(Work instruction) Of the entries below, return exactly those lines that fall between the one containing "This screenshot has" and the one containing "Screen dimensions: 583x514", the two end lines included.

(Provided data)
——

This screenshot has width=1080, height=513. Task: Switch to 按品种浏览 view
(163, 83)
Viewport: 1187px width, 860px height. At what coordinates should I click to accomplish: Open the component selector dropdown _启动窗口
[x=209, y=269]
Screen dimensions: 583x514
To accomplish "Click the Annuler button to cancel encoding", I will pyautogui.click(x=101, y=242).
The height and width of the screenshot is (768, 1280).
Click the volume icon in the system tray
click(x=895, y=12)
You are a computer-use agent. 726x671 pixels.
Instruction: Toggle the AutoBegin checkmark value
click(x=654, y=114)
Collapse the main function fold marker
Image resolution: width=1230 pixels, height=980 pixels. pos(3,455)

——

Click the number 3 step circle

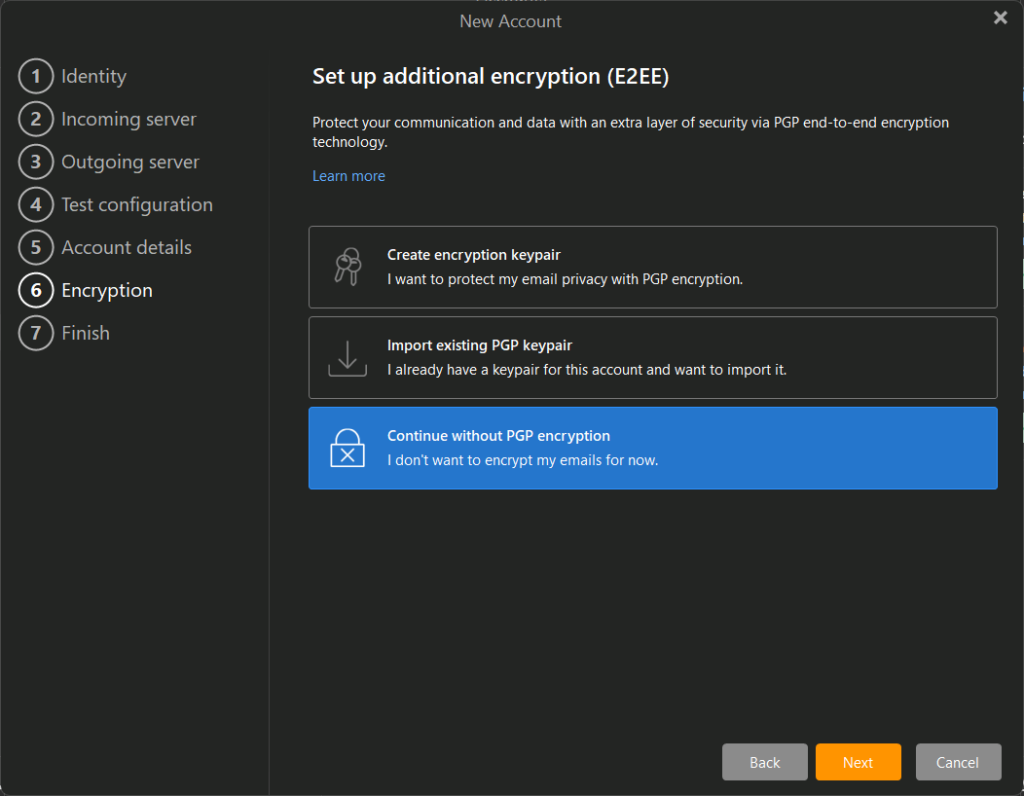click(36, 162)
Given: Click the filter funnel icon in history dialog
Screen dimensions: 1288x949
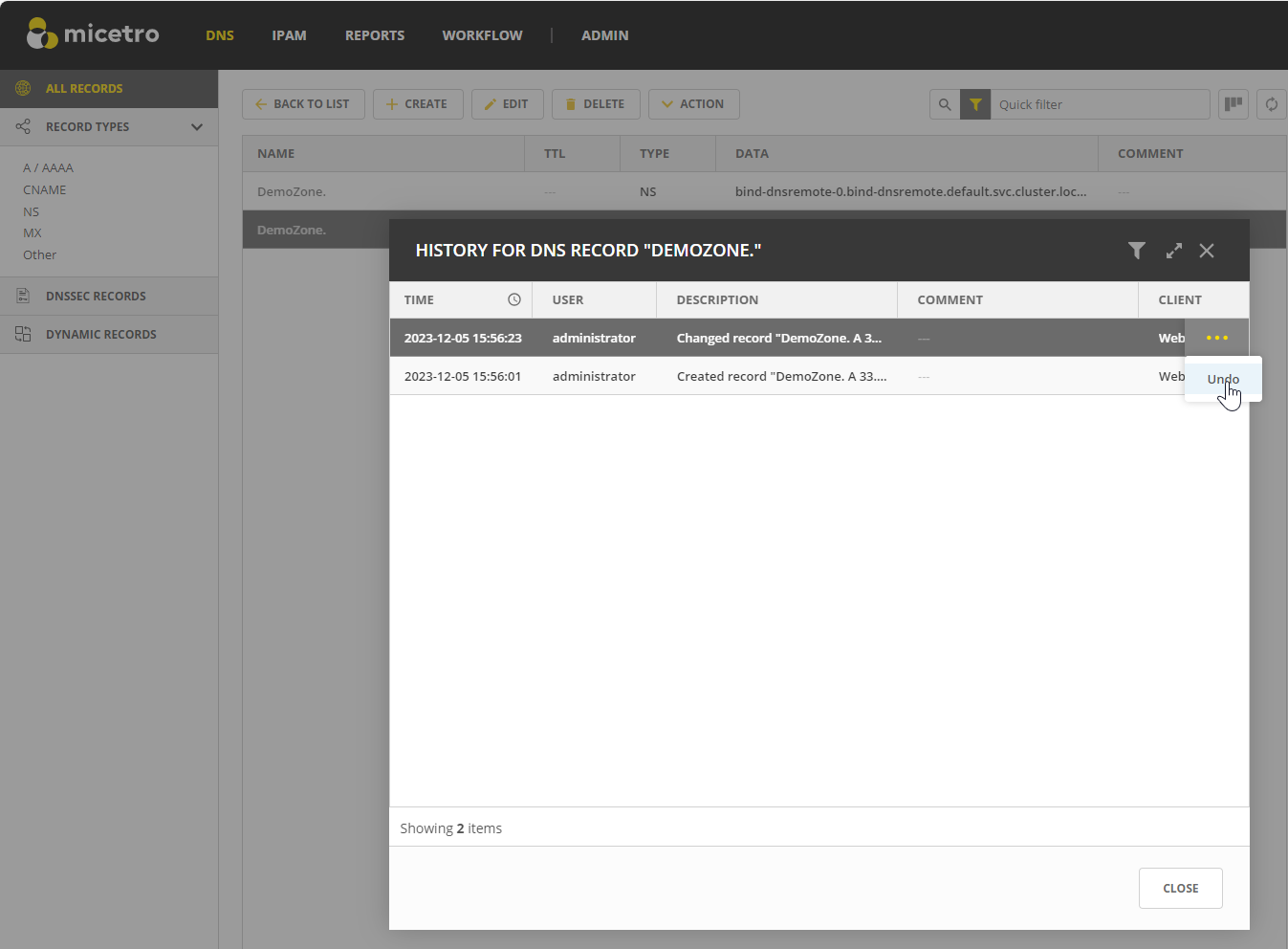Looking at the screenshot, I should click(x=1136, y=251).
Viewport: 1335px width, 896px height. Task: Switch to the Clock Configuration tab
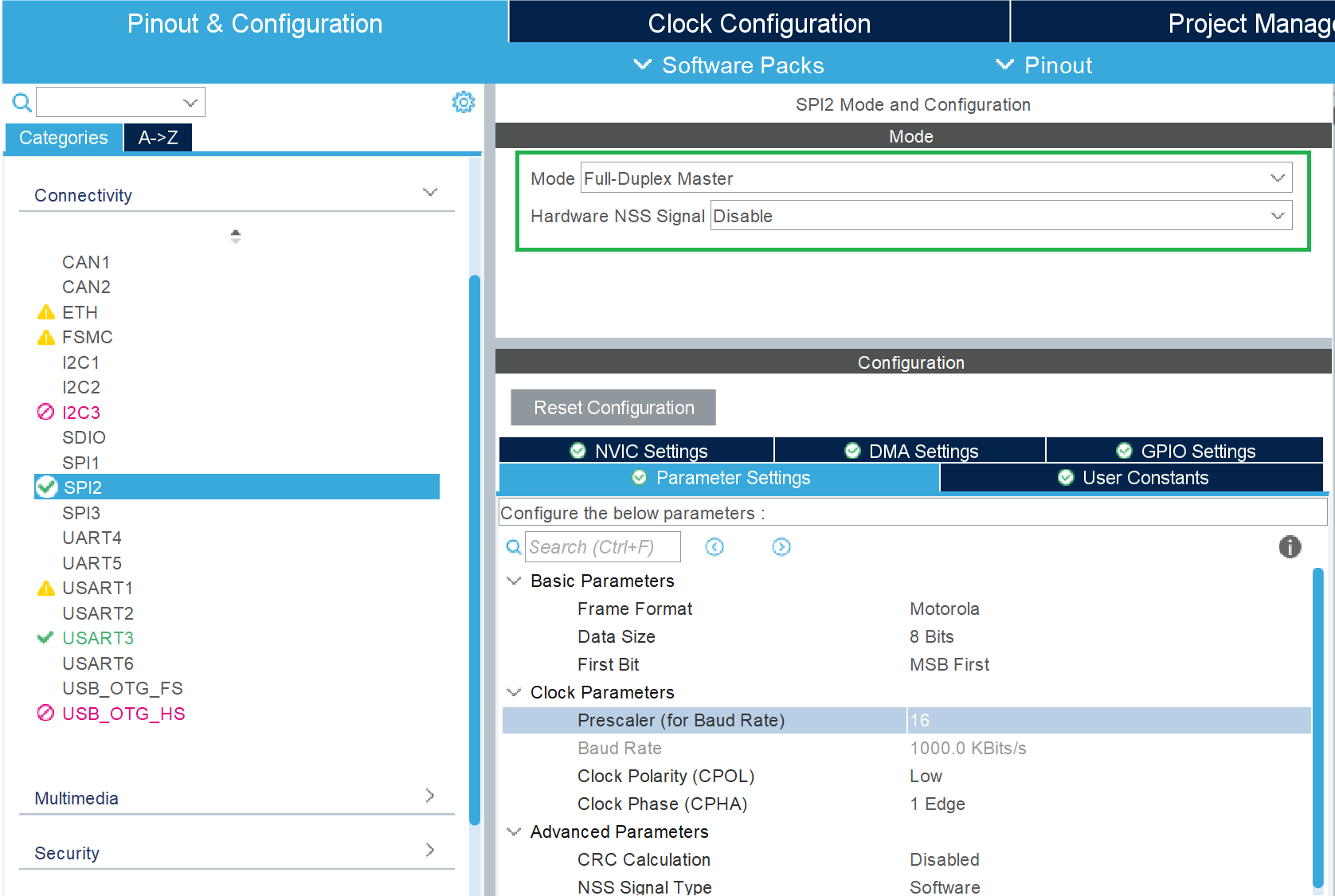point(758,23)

——

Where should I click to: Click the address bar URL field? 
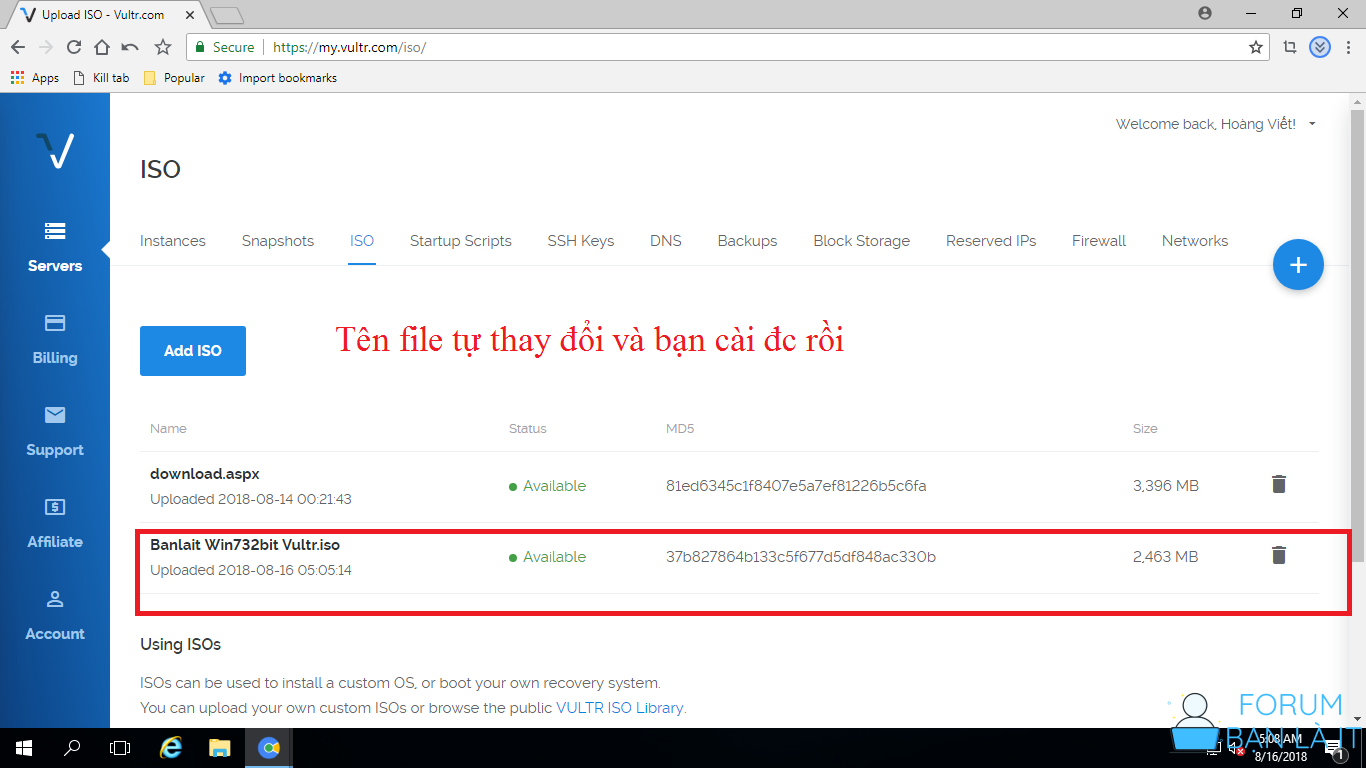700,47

——

(Response box)
This screenshot has width=1080, height=513. Task: Switch to 按品种浏览 view
(163, 83)
Viewport: 1187px width, 860px height. At what coordinates should I click to accomplish: Open the component selector dropdown _启动窗口
[x=209, y=269]
Screen dimensions: 583x514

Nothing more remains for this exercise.